Talvez tenha sido T. S. Eliot quem melhor definiu a trajetória de um personagem como Roy McBride. “Não deixaremos de explorar e, ao término da nossa exploração, chegaremos ao ponto de partida e conheceremos esse lugar pela primeira vez”. A McBride, resta dar a volta na galáxia para resolver suas pendências pessoais, abandonar os conceitos pré-estabelecidos de heroísmo da sociedade onde cresceu e se encontrar, sabendo que, caso escolha retornar, ele encontrará um novo mundo a ser explorado, já que este não poderia parar enquanto aguardava seu regresso.

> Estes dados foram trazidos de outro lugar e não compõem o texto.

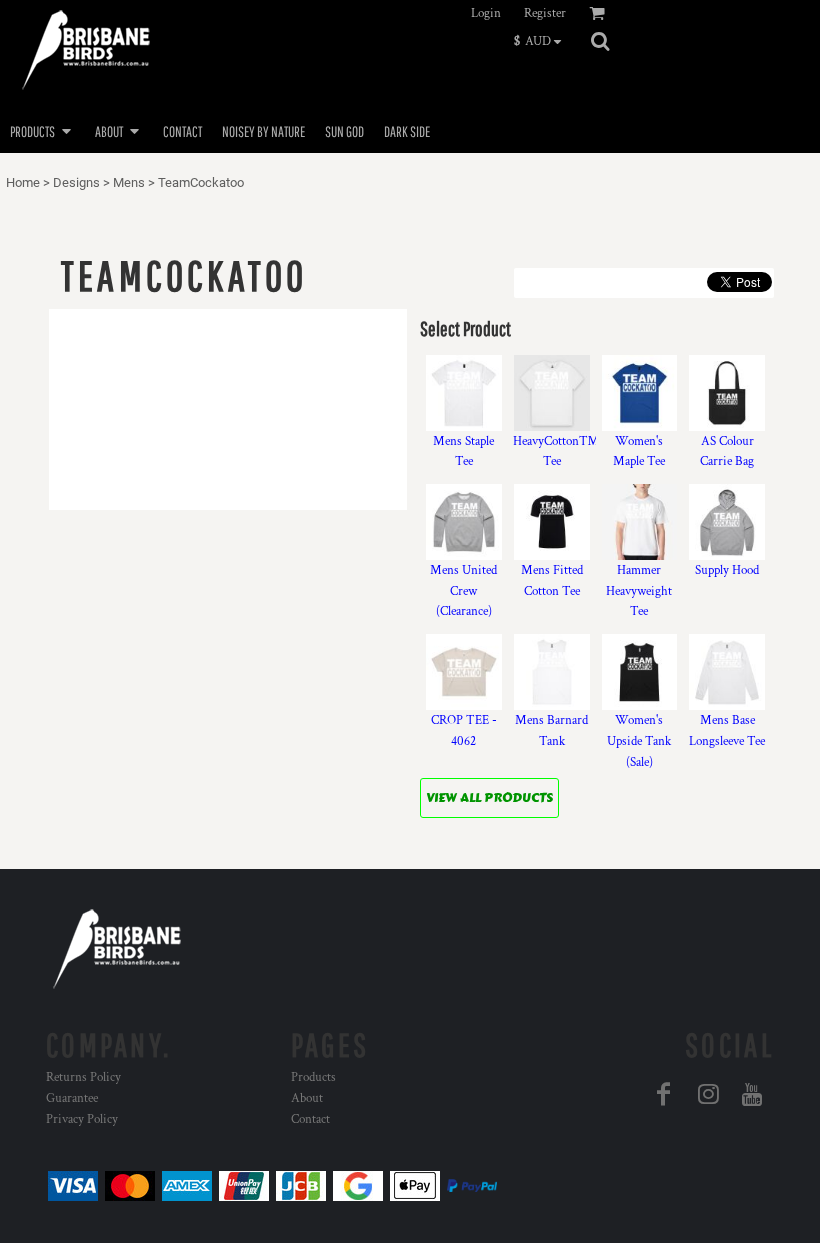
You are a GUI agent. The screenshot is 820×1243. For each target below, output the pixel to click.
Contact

Diferente da filmografia anterior de James Gray, “Ad Astra” mostra um personagem que não só supera o sistema que o subjuga, como também volta consagrado por seu feito para contar a história. Roy McBride  atravessa e supera tanto os limites impostos pela sociedade, que faziam do personagem um ser mais fechado, ríspido e mecânico, quanto os impostos pelo próprio pai, que fizeram dele um escravo do legado de Clifford McBride. Eis, então, o ser livre de características sociais e psicológicas pré-concebidas, que retorna para casa pronto para viver, no lugar onde sempre viveu, uma nova história, como se conhecesse seu lar pela primeira vez.